Alongside psychological dramas, French director and master of world cinema Claude Chabrol has often made crime films in which he critically analyses the French bourgeoisie. He has received countless prizes for his films, including the Lifetime Achievement Award at the 2003 European Film Awards. After completing his studies, Claude Chabrol first worked as a film critic. For his directorial debut, Le Beau Serge (Bitter Reunion), he won the Prix Jean Vigo and one of the main awards at the Locarno International Film Festival in 1958. With Les Cousins (The Cousins), the first Nouvelle Vague film to screen at the Berlinale, Claude Chabrol won the Golden Bear in 1959. Since then this distinguished director has been invited several times to present films in the Berlinale Competition, e.g., Les Noces rouges (Wedding in Blood, 1973), La Fleur du Mal (The Flower of Evil, 2003), and most recently, in 2006, L'Ivresse du pouvoir (A Comedy of Power). To celebrate the 50th anniversary of his Golden Bear, Claude Chabrol will receive the Berlinale Camera for his extraordinary oeuvre; on this occasion, his latest film, Bellamy, will screen in the Berlinale Special.
Claude Chabrol will be awarded the Berlinale Camera in the Cinema Paris in the Institut Français at 9:45 pm on February 8. Following the ceremony, his film Bellamy will be presented.
Günter Rohrbach is one of Germany’s most important and successful film and television producers. After completing his studies, he worked as assistant director and journalist. Günter Rohrbach’s career as producer began at WDR in the early 1960s, where he was head of the teleplay department until 1979. During this period he produced teleplays by R. W. Fassbinder, Reinhard Hauff, Wolfgang Petersen, Wim Wenders, Peter Zadek, and others. As CEO of Bavaria Film (1979-1994), he produced many teleplays and feature films for the screen, including Wolfgang Petersen’s Das Boot (The Boat), Helmut Dietl’s Schtonk, Dominik Graf’s Die Sieger (The Invincibles), Josef Vilsmaier’s Stalingrad, Loriot’s Ödipussi and Pappa ante Portas, as well as R. W. Fassbinder’s Berlin Alexanderplatz. Since 1994 he has been an independent producer. He has screened a number of films at the Berlinale, including Aimée & Jaguar by Max Färberböck (which opened the Festival in 1999). Over the years, he has won many prizes, e.g., the German Film Award, Bavarian Film Award, and Adolf Grimme Award. Currently, Günter Rohrbach is president of the German Film Academy.

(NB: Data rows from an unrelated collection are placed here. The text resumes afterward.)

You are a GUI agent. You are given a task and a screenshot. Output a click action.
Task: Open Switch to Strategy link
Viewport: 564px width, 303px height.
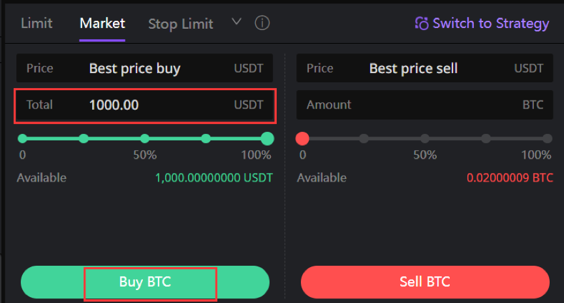click(x=482, y=24)
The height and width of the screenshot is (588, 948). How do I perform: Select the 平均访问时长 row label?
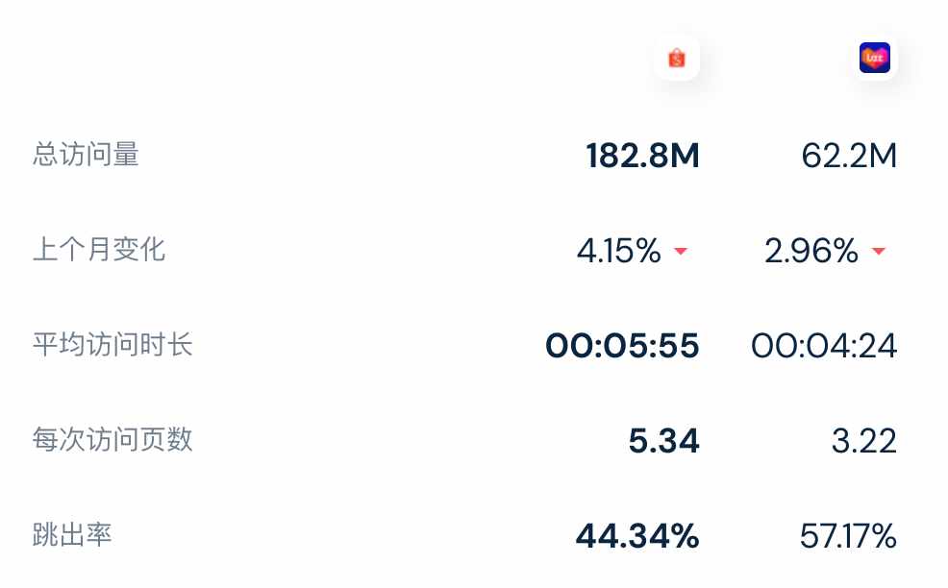112,345
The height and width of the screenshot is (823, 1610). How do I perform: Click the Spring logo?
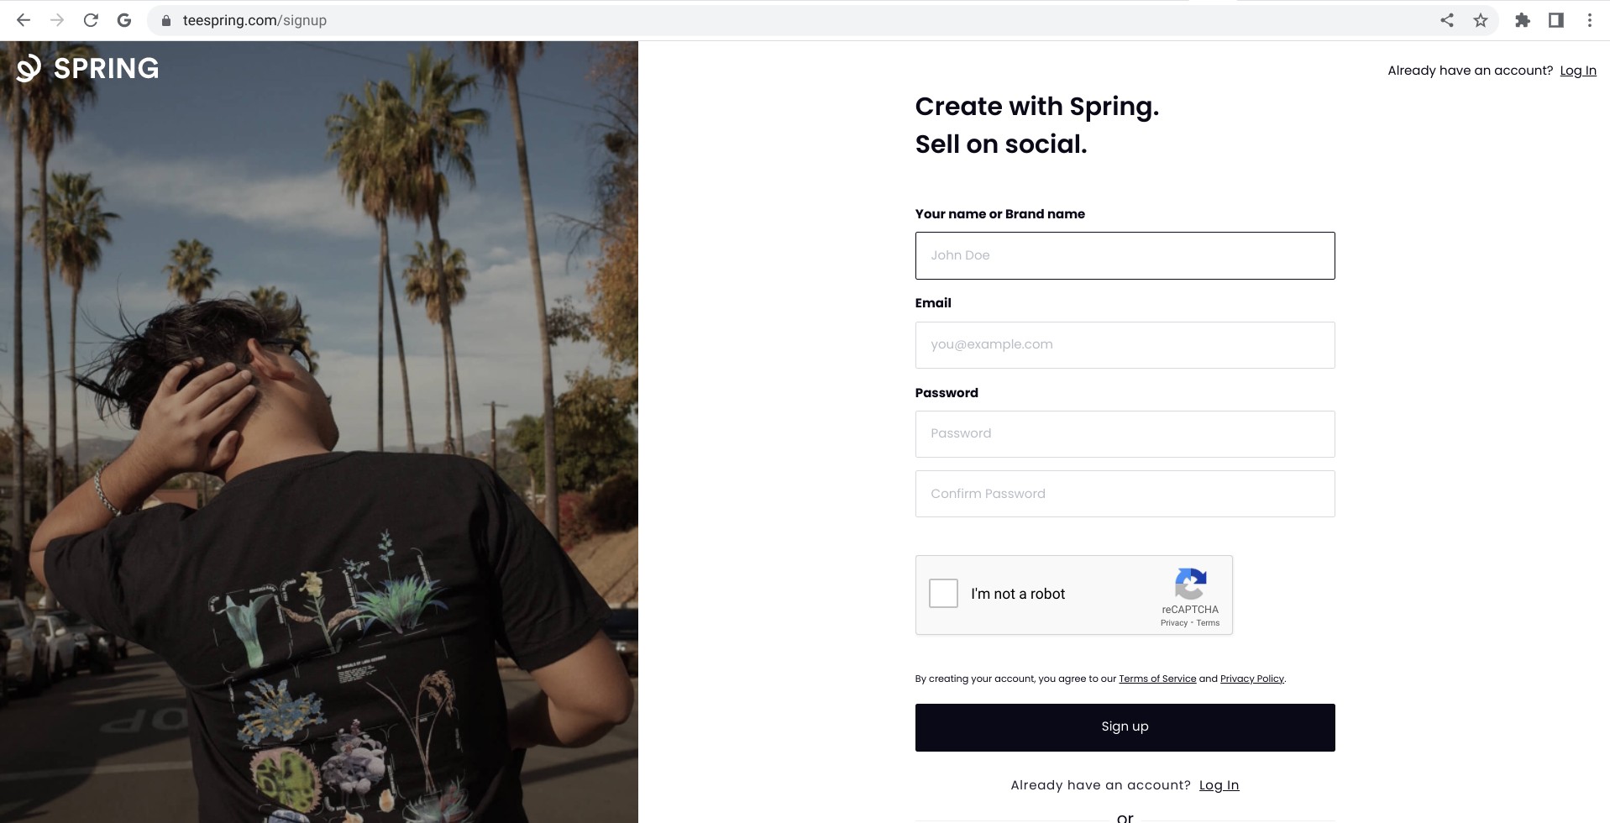[x=87, y=68]
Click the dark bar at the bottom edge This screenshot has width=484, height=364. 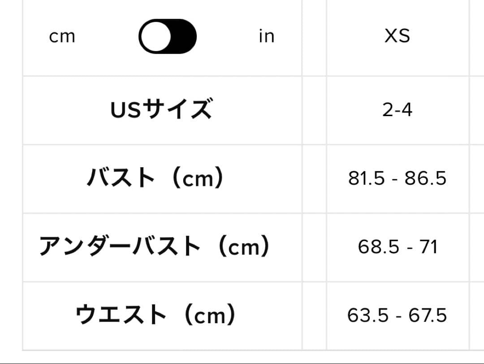click(x=242, y=361)
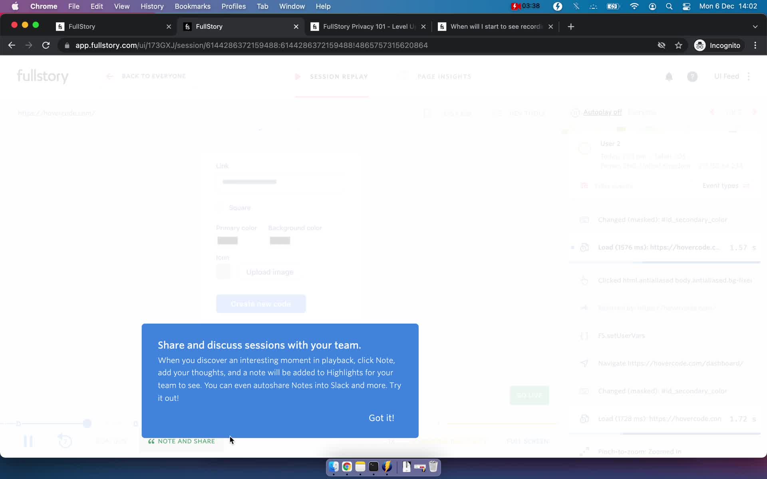The width and height of the screenshot is (767, 479).
Task: Click the pause playback control
Action: click(x=28, y=440)
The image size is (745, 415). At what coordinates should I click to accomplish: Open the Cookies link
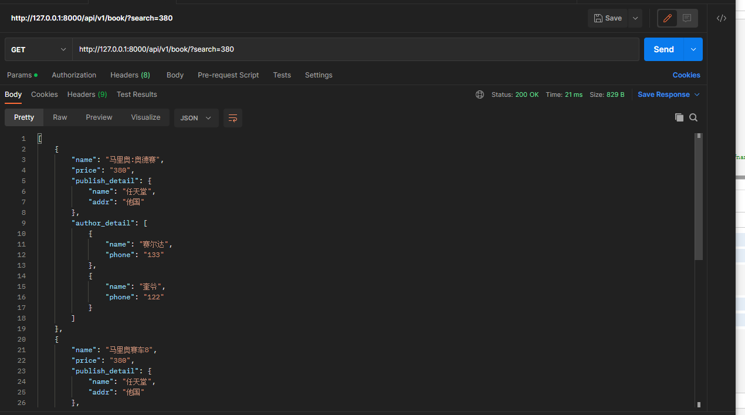tap(686, 75)
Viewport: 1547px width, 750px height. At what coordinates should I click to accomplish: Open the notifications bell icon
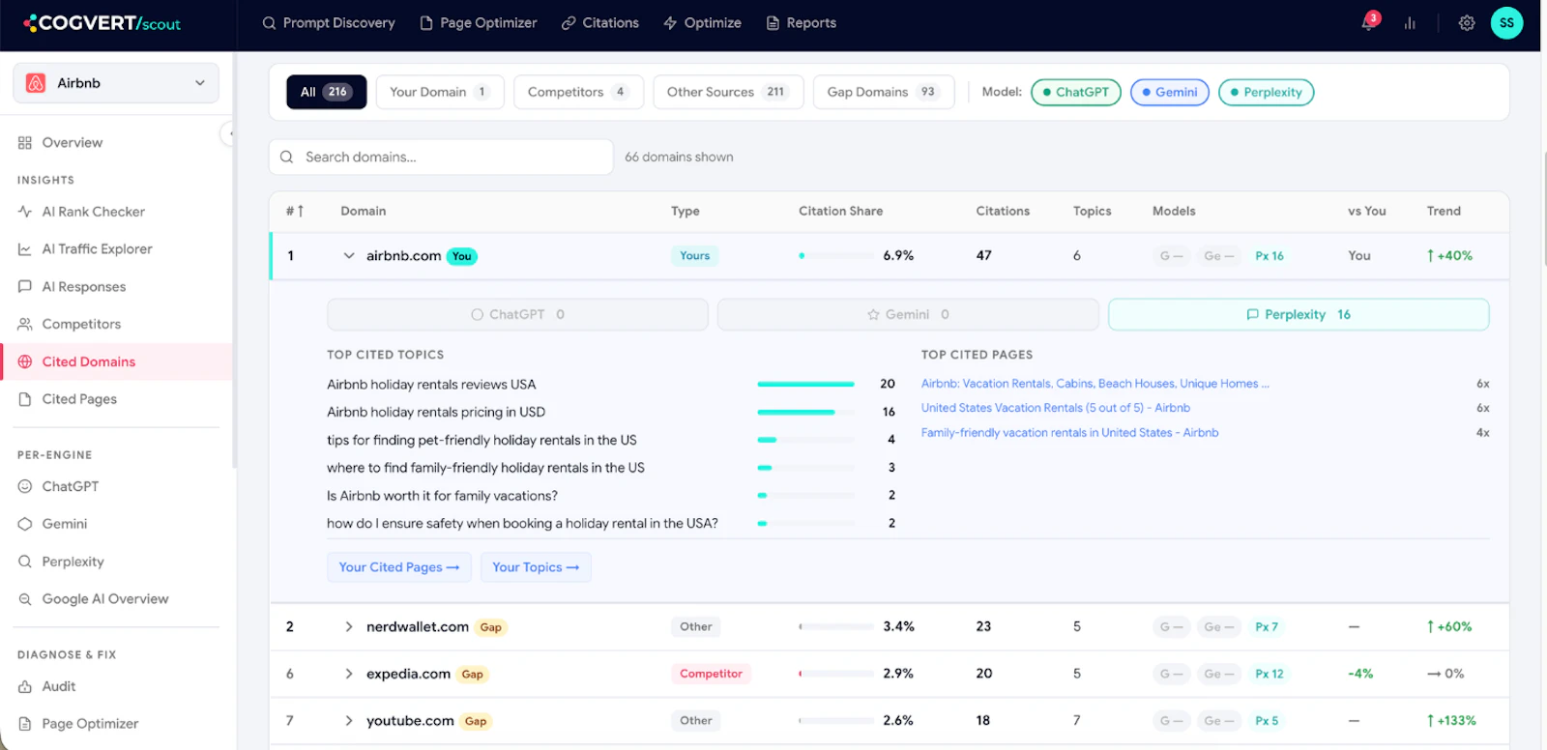pos(1369,22)
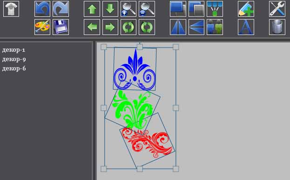
Task: Zoom in with magnifier plus icon
Action: (128, 9)
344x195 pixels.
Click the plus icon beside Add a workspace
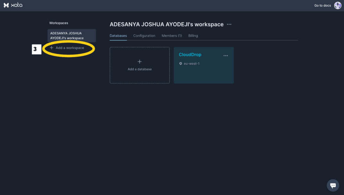pyautogui.click(x=52, y=48)
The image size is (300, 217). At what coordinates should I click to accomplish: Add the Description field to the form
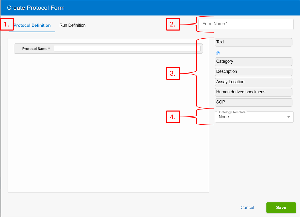pyautogui.click(x=253, y=72)
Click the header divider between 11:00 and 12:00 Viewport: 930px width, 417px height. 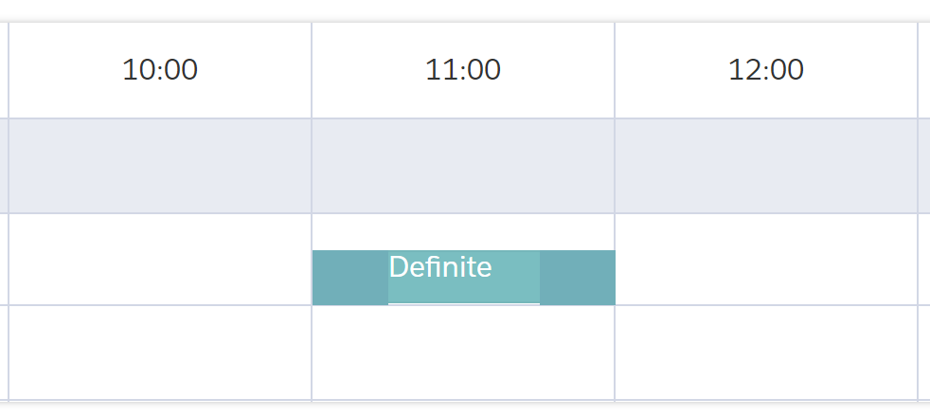click(615, 70)
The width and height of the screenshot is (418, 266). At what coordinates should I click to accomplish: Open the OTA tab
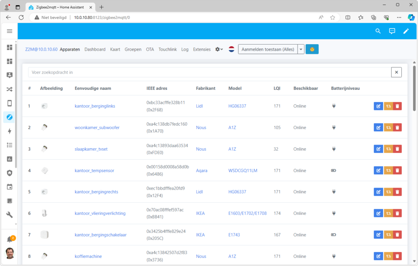tap(150, 49)
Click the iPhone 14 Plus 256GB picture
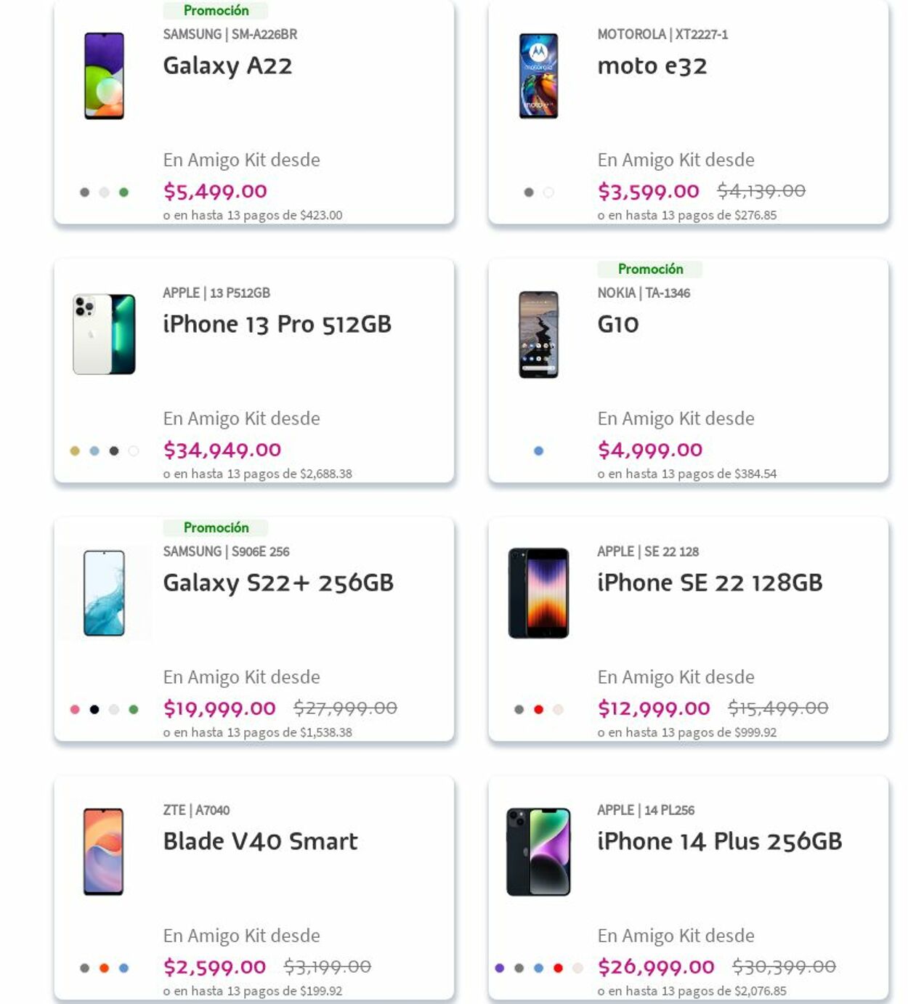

Günter Rohrbach will be awarded the Berlinale Camera in the Friedrichstadtpalast at 9:00 pm on February 9. Following the ceremony, Hermine Huntgeburth’s film Effi Briest, which was produced by Günter Rohrbach, will have its world premiere.
Since 2004, Düsseldorf goldsmith and artist Georg Hornemann has donated the award, which was redesigned for the Berlinale in 2008. With its 128 components, the Berlinale Camera is modelled on a real camera. Many of its silver and titanium parts, from swivel head to tripod, are movable and crafted with the artistic expertise of a goldsmith.